**EXERCISE MATERIAL:**
• • • • •
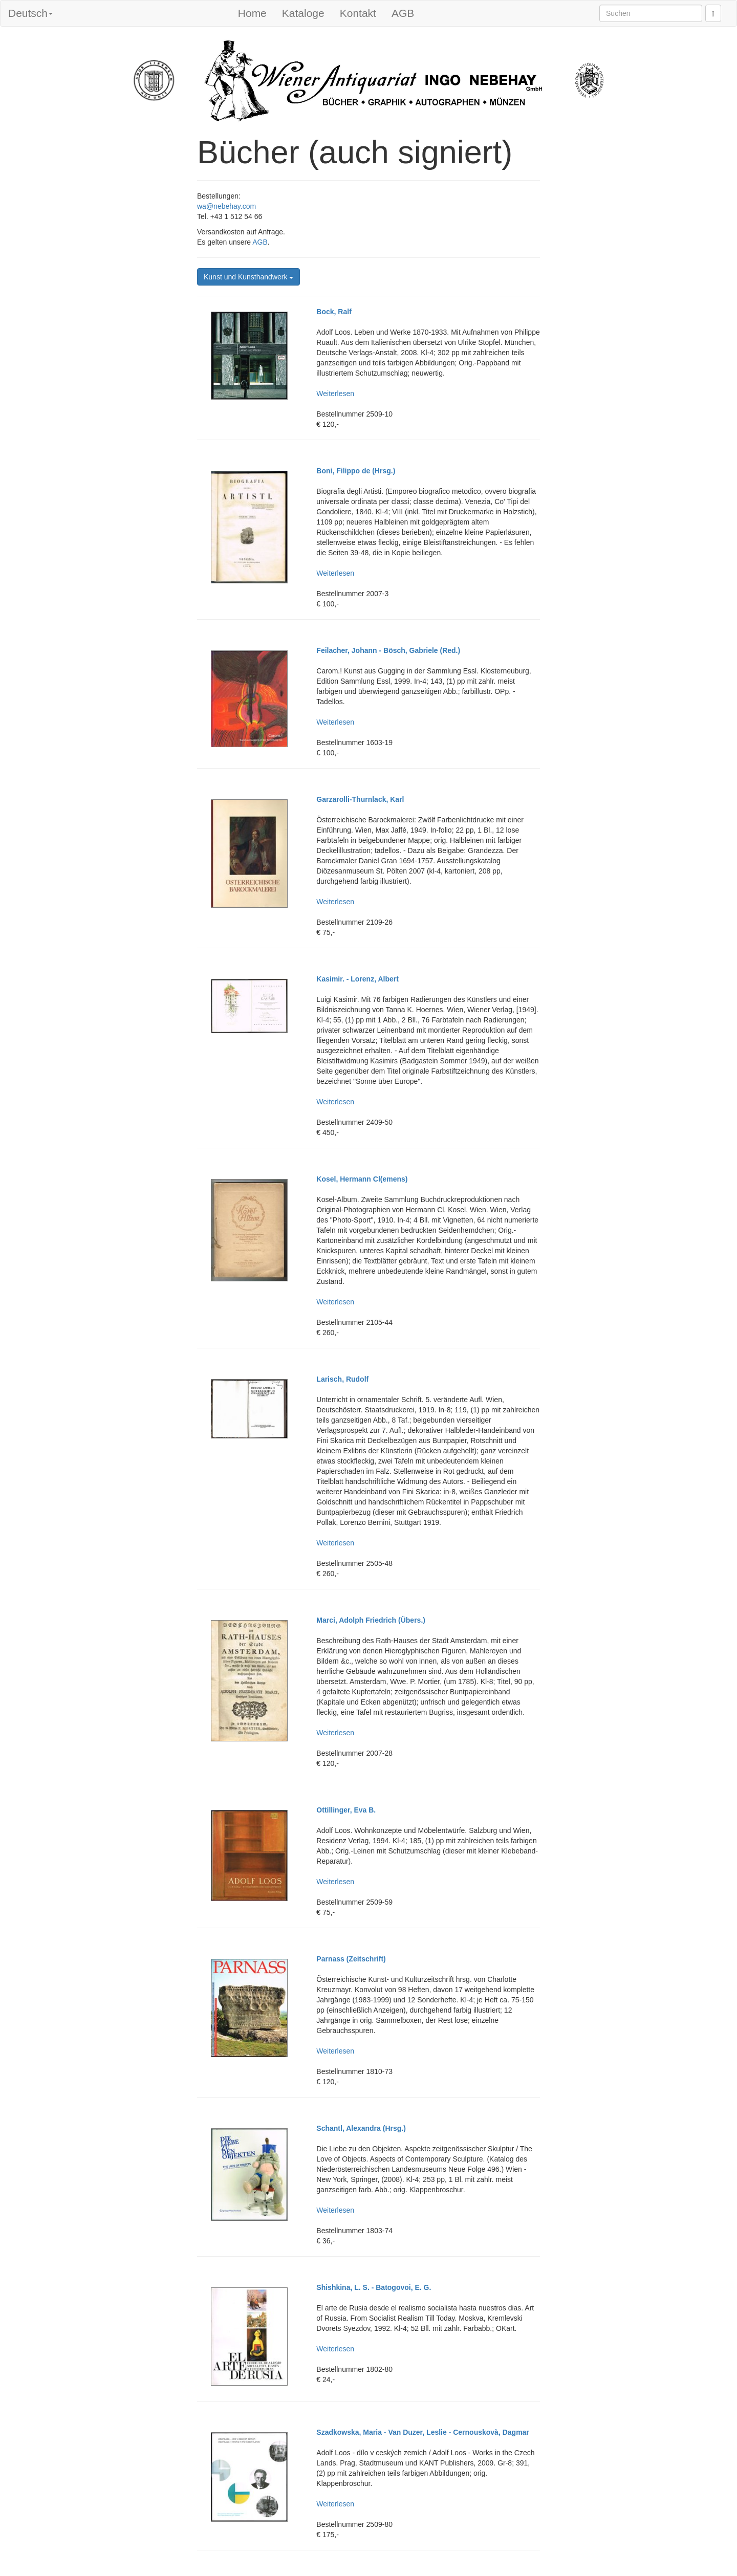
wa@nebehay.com (226, 206)
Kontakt (358, 13)
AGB (403, 13)
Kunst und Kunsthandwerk (248, 277)
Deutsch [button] (30, 13)
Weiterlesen (335, 393)
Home (252, 13)
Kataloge (303, 13)
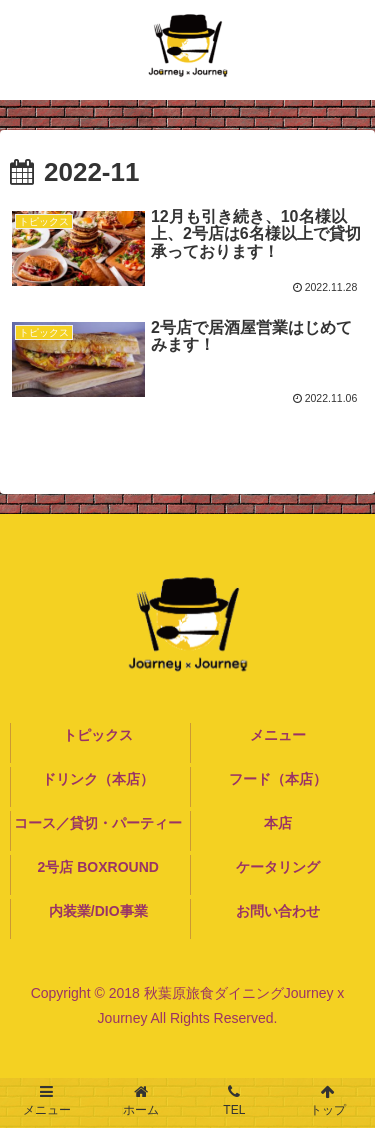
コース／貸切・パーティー (98, 823)
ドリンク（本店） (98, 779)
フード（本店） (278, 779)
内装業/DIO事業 (98, 911)
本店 (278, 823)
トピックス (98, 735)
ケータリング (278, 867)
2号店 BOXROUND (98, 867)
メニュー (278, 735)
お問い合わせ (278, 911)
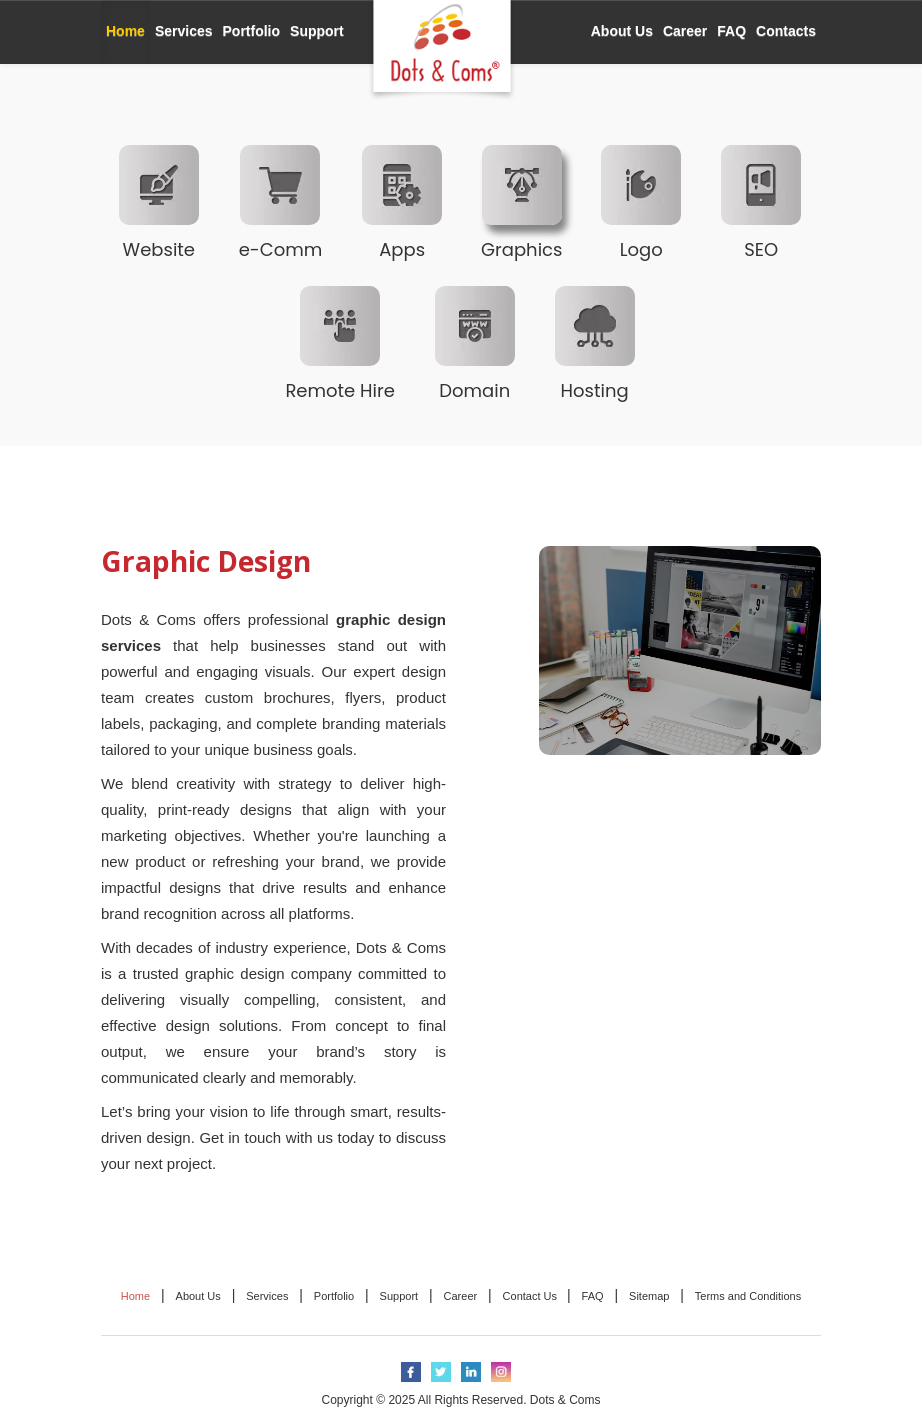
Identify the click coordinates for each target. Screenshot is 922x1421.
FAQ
• • • • •
**WORK TO DO:** Please update the rows by replacing "Kataloge" with "Katalog" and leaving everything else unchanged. Omit the pictures from your answer.

**EXERCISE RESPONSE:**
wa@nebehay.com (226, 206)
Kontakt (358, 13)
AGB (403, 13)
Kunst und Kunsthandwerk (248, 277)
Deutsch [button] (30, 13)
Weiterlesen (335, 393)
Home (252, 13)
Katalog (303, 13)
コース／貸切・パーティー (98, 823)
ドリンク（本店） (98, 779)
フード（本店） (278, 779)
内装業/DIO事業 (98, 911)
本店 (278, 823)
トピックス (98, 735)
ケータリング (278, 867)
2号店 BOXROUND (98, 867)
メニュー (278, 735)
お問い合わせ (278, 911)
Identify the click coordinates for each target. Screenshot is 922x1421.
FAQ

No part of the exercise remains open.